Figure 2
α-syn forms dityrosine cross-links in the presence of Cu2+/H2O2.
(a) 50 μM of monomeric α-syn was incubated for 24 h with Cu2+/H2O2 at 37 °C and agitation of 400 rpm. A fluorescence spectra was collected with excitation wavelength of 280 nm to explore tyrosine and dityrosine signals. Fluorescence spectra was also collected using excitation wavelength of 320 nm to focus on dityrosine signals and to record the early time points (inset).

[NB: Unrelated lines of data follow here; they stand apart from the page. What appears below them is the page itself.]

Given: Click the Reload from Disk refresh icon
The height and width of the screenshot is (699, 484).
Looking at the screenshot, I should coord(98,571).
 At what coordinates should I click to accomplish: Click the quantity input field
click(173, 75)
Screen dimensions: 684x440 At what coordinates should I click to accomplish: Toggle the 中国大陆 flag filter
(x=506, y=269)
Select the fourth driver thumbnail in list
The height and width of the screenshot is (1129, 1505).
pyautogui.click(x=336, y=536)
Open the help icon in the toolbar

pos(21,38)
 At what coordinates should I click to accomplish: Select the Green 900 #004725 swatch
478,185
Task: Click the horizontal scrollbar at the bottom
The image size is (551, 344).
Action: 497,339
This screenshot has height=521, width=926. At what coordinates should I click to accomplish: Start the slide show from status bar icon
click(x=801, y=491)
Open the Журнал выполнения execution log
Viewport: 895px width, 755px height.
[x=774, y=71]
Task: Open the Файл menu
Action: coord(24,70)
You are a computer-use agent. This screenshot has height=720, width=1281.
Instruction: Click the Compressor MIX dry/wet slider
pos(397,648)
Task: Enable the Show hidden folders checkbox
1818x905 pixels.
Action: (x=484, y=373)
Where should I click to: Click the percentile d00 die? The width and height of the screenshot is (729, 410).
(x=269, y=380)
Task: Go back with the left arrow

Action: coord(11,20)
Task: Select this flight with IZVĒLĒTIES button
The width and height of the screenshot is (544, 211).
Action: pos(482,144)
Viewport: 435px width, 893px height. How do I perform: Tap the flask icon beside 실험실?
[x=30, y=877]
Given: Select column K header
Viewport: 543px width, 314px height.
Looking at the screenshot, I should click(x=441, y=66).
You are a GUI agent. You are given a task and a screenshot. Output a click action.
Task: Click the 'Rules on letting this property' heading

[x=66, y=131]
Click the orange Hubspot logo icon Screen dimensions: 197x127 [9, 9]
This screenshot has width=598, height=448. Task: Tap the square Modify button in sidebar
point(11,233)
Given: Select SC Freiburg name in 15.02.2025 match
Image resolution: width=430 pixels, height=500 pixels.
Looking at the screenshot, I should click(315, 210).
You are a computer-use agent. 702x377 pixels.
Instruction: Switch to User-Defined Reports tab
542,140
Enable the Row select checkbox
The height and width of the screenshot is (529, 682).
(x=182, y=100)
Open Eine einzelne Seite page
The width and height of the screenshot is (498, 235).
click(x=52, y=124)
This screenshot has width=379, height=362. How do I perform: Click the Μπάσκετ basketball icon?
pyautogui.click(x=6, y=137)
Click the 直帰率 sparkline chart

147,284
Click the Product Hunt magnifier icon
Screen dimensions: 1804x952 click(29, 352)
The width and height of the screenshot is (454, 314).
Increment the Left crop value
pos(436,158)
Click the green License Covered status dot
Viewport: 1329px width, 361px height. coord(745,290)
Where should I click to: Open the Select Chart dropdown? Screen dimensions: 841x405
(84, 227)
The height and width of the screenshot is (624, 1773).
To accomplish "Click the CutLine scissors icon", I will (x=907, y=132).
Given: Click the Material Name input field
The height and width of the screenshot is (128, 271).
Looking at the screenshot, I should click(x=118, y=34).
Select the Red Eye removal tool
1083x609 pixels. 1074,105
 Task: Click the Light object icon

After one hour of incubation, the tyrosine fluorescence signal appeared to decline with simultaneous appearance of a new increasing signal at 405–410 nm, typical of the dityrosine fluorophore. (b) shows the development of dityrosine signal (at 405 nm) (ex. 320 nm) over time for 24 h and over 1 hour (inset). (c) Using an excitation wavelength of 280 nm, no change in the tyrosine signal and an absence of dityrosine fluorescence signal was observed over 24 h of incubation of 50 μM α-syn alone (i), with 50 μM Cu2+ only (ii) or with 1.25 mM H2O2 only (iii). (d) LC-ESIMS/MS (MRM) was used to detect dityrosine in the oxidized α-syn hydrolysate. The oxidized α-syn was obtained by oxidation of (50 μM) monomeric α-syn for 24 h with Cu2+/H2O2. Data is shown in a chromatogram as relative abundance against retention time showing the dityrosine standard for comparison.